A Kingdom Growth Mindset in the Midlands of South Carolina – Second Dispatch


Serving as a Family of Baptist Congregations – Words of Challenge for CMBA Second Dispatch
 

The First Dispatch addressed the dichotomy of a church growth vs. a Kingdom growth mindset. It mentioned a church sustainability mindset vs. a Kingdom growth mindset without providing the details. This dispatch addresses these two mindsets. (See the dispatches at www.BullardJournal.org.)

Once a congregation is about a generation old from its birth, it reaches the life cycle stage of Adulthood and is seen as a Thriving Congregation. It then may shift into a church sustainability mindset vs. Kingdom growth mindset. This does not happen to all congregations, but it probably happens to 80 percent of congregations.

What is this?

This life cycle stage occurs when the founding dream or vision of a congregation diminishes for the first time. When the traditions of the congregation start dominating the ministry of the congregation. When the people who connected with the congregation during its first generation of life want to be sure the church sustains the cultural patterns that are now very familiar to them and create an environment of acceptable predictability.

It is when the first generation people who grew up in the church begin to move to other states, towns, communities, and even to other nearby congregations. This happens when the management and governance systems of the congregation become stronger and more directive than the visionary leadership of the people of positive spiritual passion in the congregation.

When the congregation rejoices over how fast it is paying down its debt rather than how much risk they are taking and sacrifices they are making to engage in evangelism, outreach to new households, and missional engagement in their community and beyond. When the congregation initiates new building campaigns not so much because they are out of space, but because if we build it, they will come. Or, perhaps, they will stay if we have that new facility.

When non-personal missional activities of donating money or commodities to people the majority of the congregation may never see nor have the opportunity to share the Good News of Jesus with becomes the accepted norm, rather than the exception. When the congregation begins to panic because it no longer has the programs, ministries, and activities that appeal to households with children under 18 years old.

Whereas during the first generation of the congregation, church growth and Kingdom growth were in competition for dominance – in spite of attempts at a synergy of the two – now church sustainability and Kingdom growth are in competition. These two are, for the most part, incompatible and cannot operate in synergy.

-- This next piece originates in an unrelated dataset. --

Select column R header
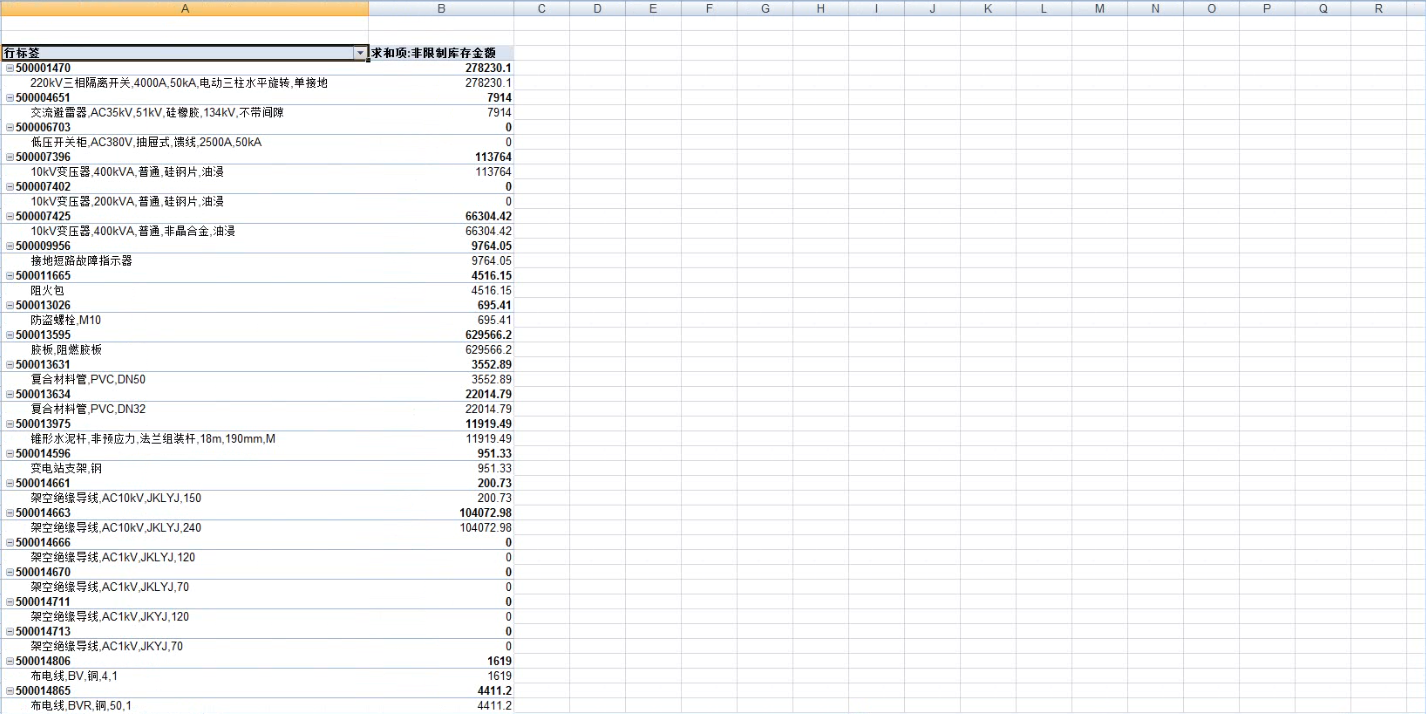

For all the above reasons, many congregations turn inward. They are glad for other congregations to focus on Kingdom growth, but they are captivated by survivability and continually decrease their focus on growing God’s Kingdom through direct, personal missional engagement.

Indirect, non-personal, or at-a-distance missional engagement may be a high priority in congregations concerned about their own survivability at the quality and quantity level they desire. These congregations often are among the most faithful congregations in the financial support of missional engagement through their denomination, parachurch organizations, and community-based ministries. They may be the support groups to put together a generous quantity of commodities needed in various ministry settings.

They are known for their food and clothing drives. They provide a large number of health and gift kits for lower-income households, homeless people, migrants, persons who are incarcerated, and other similar people groups. Without their efforts, the resources needed for many ministries would not exist.

They do this as the average congregation member grows older, the attendance of their congregation declines, and the critical mass of member leaders grows smaller. Eventually, the buildings are constructed because if we build it, they will come, begin to be bypassed for essential maintenance, upkeep, and retrofitting. In the long-term, these buildings get to a place where parts of the facilities are no longer in use nor useable.

Regarding buildings, there are exceptions. These are congregations who adore their buildings so much that they put extraordinary financial resources and efforts into keeping up their buildings to the extent that this seems to be the primary mission of their congregation.

Ultimately, survivability drowns out a Kingdom mindset. But this did not have to happen if the congregation had developed a concept of renewing the core while extending the ministry of the congregation during their first generation of life. Let’s look at that in the Third Dispatch.